Entries supplied:
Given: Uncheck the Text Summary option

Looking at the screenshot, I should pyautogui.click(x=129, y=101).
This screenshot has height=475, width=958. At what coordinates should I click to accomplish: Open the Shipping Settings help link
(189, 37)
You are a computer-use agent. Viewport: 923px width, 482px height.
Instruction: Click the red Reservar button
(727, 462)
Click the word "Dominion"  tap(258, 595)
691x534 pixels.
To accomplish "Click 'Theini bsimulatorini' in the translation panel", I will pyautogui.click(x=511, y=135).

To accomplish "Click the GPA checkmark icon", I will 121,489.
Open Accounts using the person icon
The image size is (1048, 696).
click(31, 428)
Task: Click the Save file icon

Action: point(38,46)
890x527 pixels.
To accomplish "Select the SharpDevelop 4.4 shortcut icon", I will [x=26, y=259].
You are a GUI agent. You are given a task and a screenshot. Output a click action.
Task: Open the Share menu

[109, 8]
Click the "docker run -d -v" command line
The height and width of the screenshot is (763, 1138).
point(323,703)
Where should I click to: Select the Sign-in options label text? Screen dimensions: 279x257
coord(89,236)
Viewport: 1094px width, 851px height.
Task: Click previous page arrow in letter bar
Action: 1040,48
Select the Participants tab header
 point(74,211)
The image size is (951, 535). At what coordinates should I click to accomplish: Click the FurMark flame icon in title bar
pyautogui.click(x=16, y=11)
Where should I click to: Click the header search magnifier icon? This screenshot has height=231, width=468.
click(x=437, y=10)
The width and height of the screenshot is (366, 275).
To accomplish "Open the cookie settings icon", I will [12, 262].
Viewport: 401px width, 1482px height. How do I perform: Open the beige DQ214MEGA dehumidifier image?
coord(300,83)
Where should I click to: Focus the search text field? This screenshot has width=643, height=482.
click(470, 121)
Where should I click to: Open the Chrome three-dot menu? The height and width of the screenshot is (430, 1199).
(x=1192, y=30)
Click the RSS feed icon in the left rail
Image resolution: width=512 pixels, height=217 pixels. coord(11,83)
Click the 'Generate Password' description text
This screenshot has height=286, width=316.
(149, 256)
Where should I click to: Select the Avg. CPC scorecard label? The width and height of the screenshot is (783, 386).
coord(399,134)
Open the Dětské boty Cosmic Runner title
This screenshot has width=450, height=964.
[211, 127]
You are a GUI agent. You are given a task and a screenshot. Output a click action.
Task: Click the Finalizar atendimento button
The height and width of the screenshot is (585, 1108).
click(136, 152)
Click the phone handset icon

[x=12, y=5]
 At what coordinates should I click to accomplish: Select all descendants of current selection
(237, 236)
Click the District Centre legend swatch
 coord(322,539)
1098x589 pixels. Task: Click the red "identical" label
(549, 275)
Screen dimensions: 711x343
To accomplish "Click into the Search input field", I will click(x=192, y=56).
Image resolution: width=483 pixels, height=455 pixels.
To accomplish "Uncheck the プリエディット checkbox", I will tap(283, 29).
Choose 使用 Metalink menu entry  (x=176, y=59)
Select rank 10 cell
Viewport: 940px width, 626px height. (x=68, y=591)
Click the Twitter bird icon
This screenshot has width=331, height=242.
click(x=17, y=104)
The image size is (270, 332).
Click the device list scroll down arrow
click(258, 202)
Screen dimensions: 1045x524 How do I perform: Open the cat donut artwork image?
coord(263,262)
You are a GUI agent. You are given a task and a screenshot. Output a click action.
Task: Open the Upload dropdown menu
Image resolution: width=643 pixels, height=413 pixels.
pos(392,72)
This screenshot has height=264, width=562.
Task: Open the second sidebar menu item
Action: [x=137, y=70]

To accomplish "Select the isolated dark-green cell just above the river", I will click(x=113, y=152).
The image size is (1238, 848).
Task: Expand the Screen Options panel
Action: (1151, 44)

Work instruction: Word for word, restate the line that contains "Screen dimensions: 1045x524" and each line after it, up to and including the last line of the listing; include nothing else.

Response box:
Screen dimensions: 1045x524 How do I perform: Open the cat donut artwork image?
coord(263,262)
You are a GUI agent. You are given a task and a screenshot. Output a click action.
Task: Open the Upload dropdown menu
Image resolution: width=643 pixels, height=413 pixels.
pos(392,72)
This screenshot has height=264, width=562.
Task: Open the second sidebar menu item
Action: [x=137, y=70]

To accomplish "Select the isolated dark-green cell just above the river", I will click(x=113, y=152).
The image size is (1238, 848).
Task: Expand the Screen Options panel
Action: (1151, 44)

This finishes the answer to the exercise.